Task goal: In the material below, find the line with "Given: Click the hour 12 tick label" and the line with "The image size is (2048, 1536).". Output exactly those two lines and all lines between them, leaving out pictures.

Data for review:
----------

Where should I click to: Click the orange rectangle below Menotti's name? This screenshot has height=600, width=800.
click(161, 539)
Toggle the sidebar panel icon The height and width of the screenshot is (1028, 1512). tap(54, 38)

----------

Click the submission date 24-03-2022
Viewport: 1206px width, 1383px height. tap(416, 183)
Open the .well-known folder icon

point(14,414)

----------

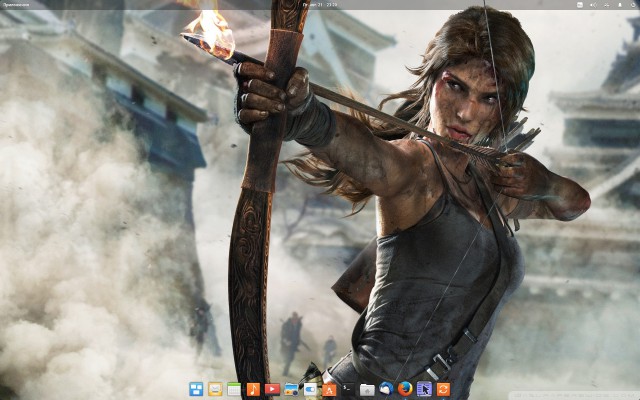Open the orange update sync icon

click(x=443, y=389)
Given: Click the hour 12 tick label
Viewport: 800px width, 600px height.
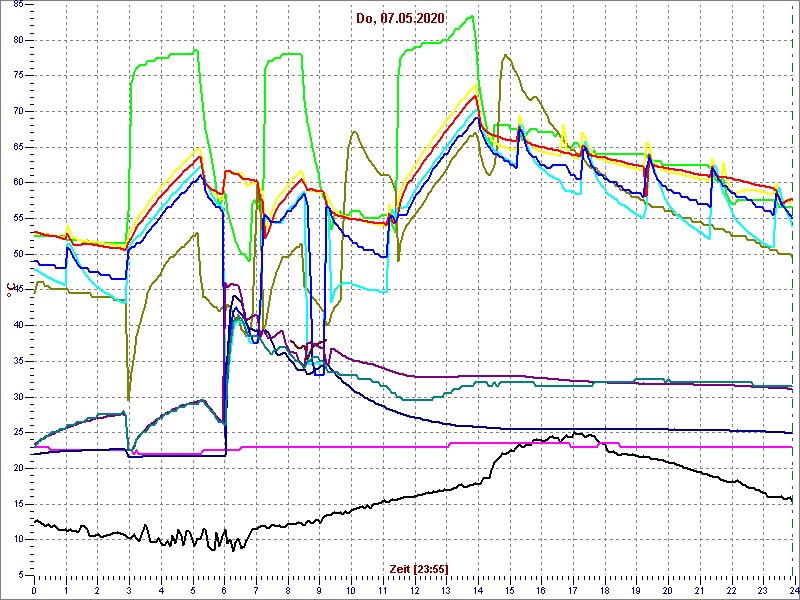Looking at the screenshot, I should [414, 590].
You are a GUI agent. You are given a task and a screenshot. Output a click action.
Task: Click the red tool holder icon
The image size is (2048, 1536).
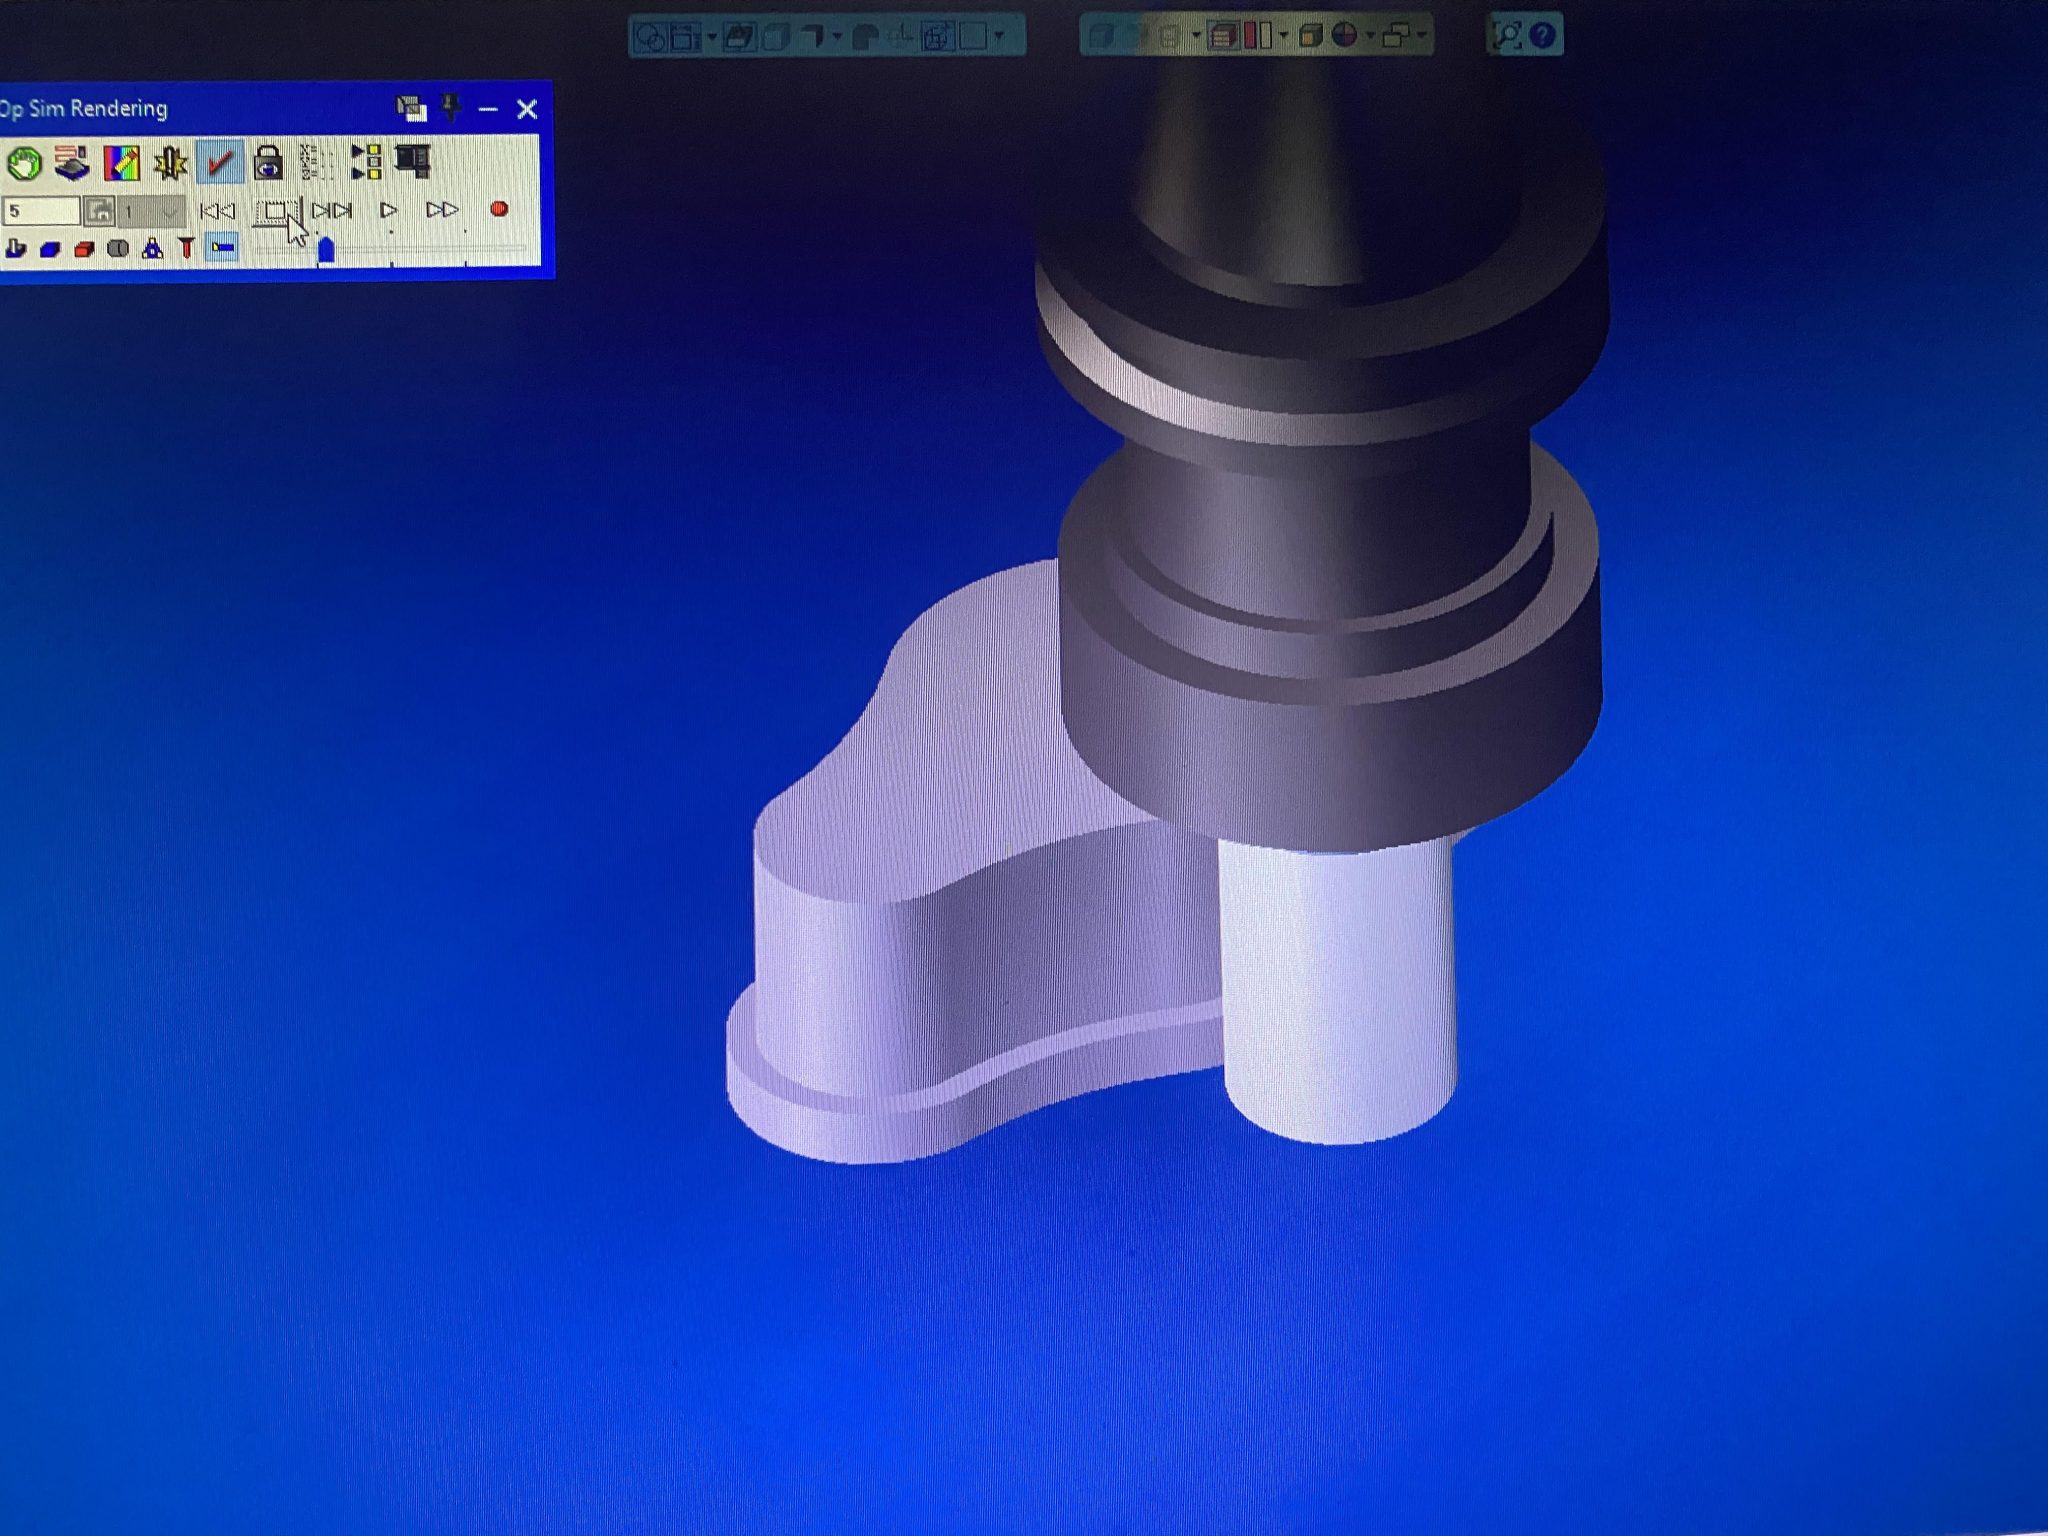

----------

Output of the exercise:
Given: Click the hour 12 tick label
Viewport: 800px width, 600px height.
Looking at the screenshot, I should [414, 590].
You are a GUI agent. You are given a task and a screenshot. Output a click action.
Task: Click the red tool holder icon
The image size is (2048, 1536).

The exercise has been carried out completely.